January is a very popular time to start a new workout routine. A study conducted by Forbes Health and One Poll stated that 48% of people polled said improving fitness is a top priority in 2024. To start a new workout routine can be challenging though! To do it right and stick with it requires strategy, intention, and commitment. The goal of this article is to help lay the foundation for you to do it right this year. Here are my top tips for how to start a new workout routine this January.
Normalize Making Time for Workouts
One of the top obstacles people cite for not sticking with a fitness routine is lack of time. However, try to rise above this and change your perspective. Nobody ever has time to work out. You have to MAKE TIME to workout. Put on your schedule and protect that time just like you would any other important appointment. This mindset is crucial as you look to start a new workout routine!
Normalize Making Time for Nutrition
Basically the same concept as above with exercise. Rise above this excuse. With nutrition, a little bit of organization goes a long way. Make a little time each week to think about what you are going to eat for your meals and snacks for the week ahead. This will help you save time with grocery shopping by having to go to the store less. Normalize making time to cook dinner, pack lunches, chop veggies, and empower yourself and fuel your fitness goals by eating well.
Clarify Your Purpose as You Start a New Workout
Going to the gym. Drinking the water. Eating the veggies. These are the things we do to get and stay fit. These things get real boring and unglamorous real fast! I believe one of the reasons people fall off a fitness program is a failure to identify and clarify a deep and meaningful purpose for why they’re doing the things. So take the time in the beginning of any new program and decide WHY you are doing it. Make it personal. Meaningful. Bigger than yourself. Bigger than today. Make it something that matters to you so you can use it to keep yourself doing the things even once the novelty has worn off.

* DATA EXCERPTS *
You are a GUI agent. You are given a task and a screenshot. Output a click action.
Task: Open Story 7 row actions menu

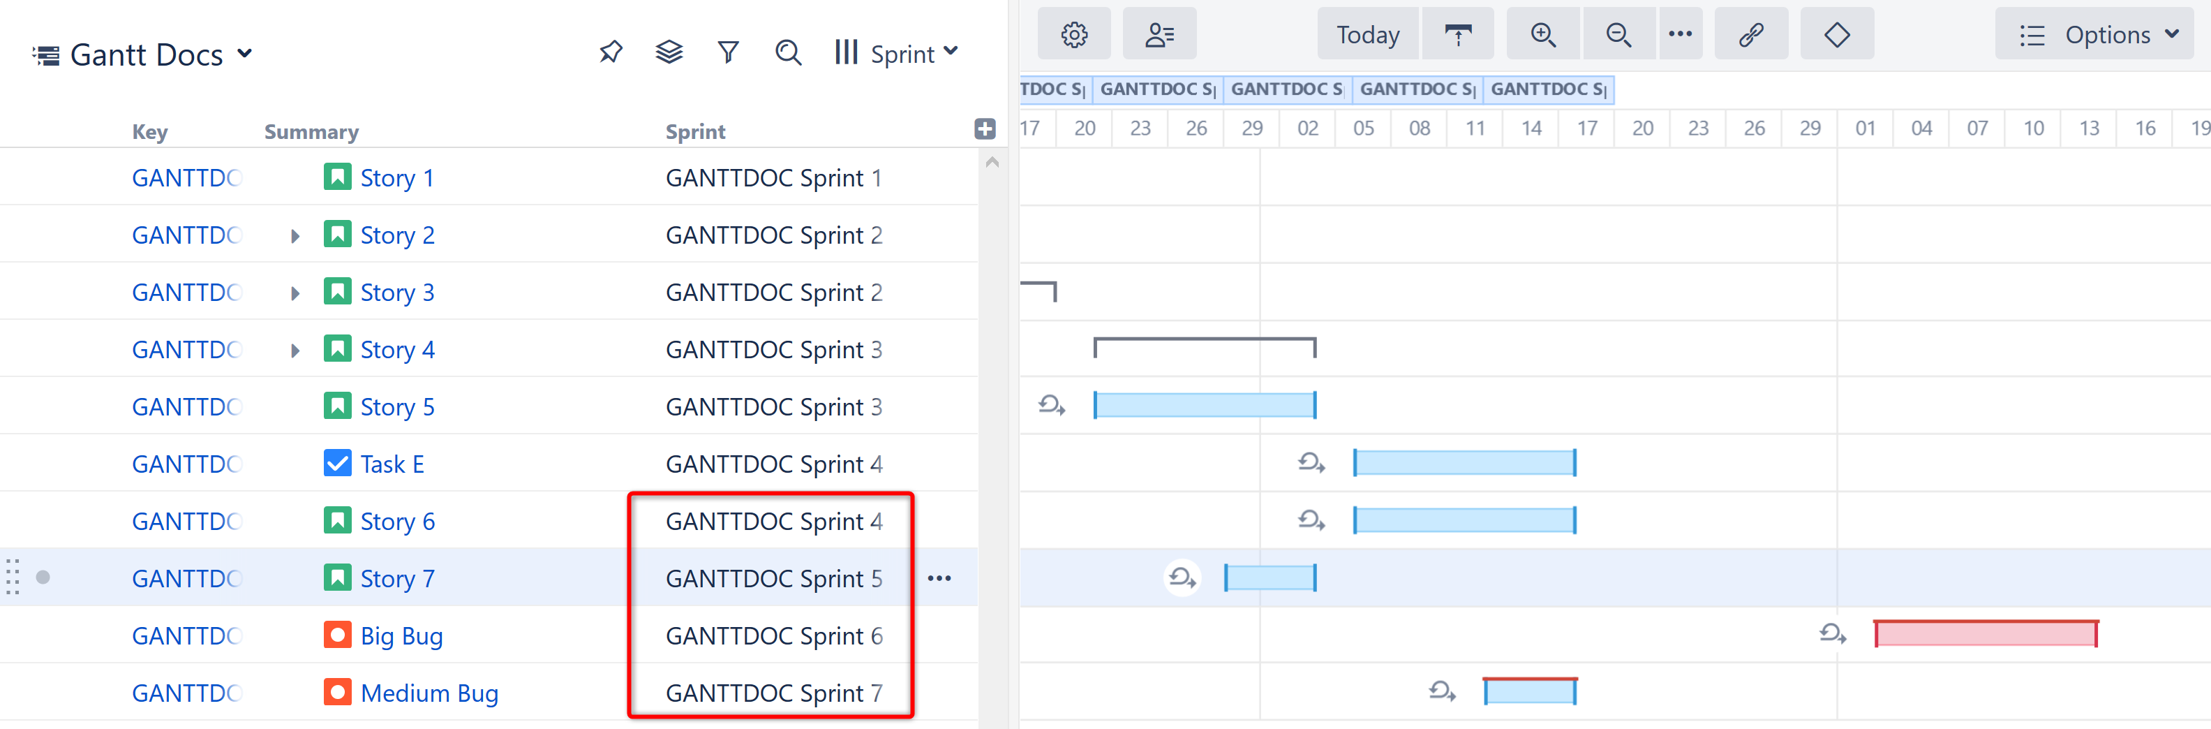click(x=940, y=578)

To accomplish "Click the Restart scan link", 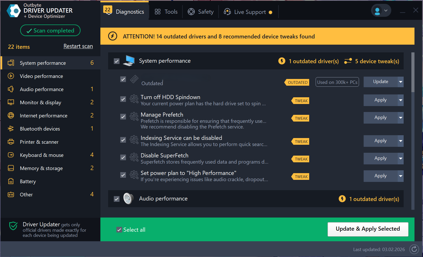I will point(78,46).
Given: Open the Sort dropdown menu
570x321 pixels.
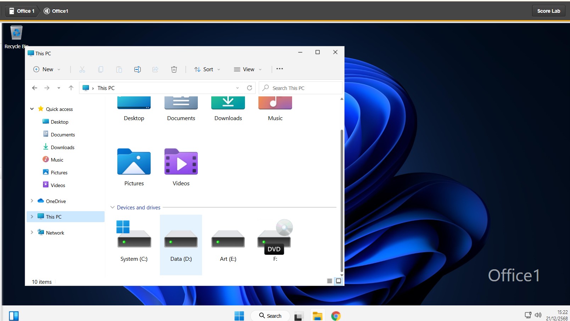Looking at the screenshot, I should point(207,69).
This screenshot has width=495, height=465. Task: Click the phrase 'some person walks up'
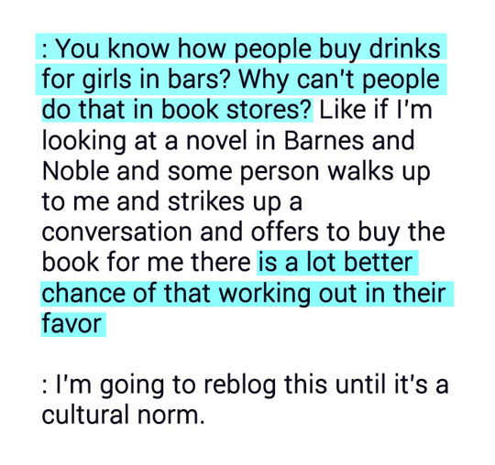tap(299, 172)
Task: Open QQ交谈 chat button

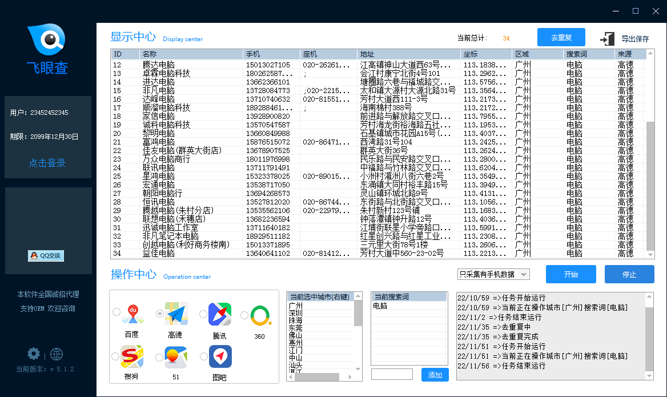Action: point(46,256)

* WORK ORDER *
Revise the part of the workout article that opens with the words containing "Normalize Making Time for Workouts" and closes with "new workout routine!", putting "meeting" in place of "appointment". The records were taken from a different source.

* ANSWER TO THE EXERCISE *
Normalize Making Time for Workouts
One of the top obstacles people cite for not sticking with a fitness routine is lack of time. However, try to rise above this and change your perspective. Nobody ever has time to work out. You have to MAKE TIME to workout. Put on your schedule and protect that time just like you would any other important meeting. This mindset is crucial as you look to start a new workout routine!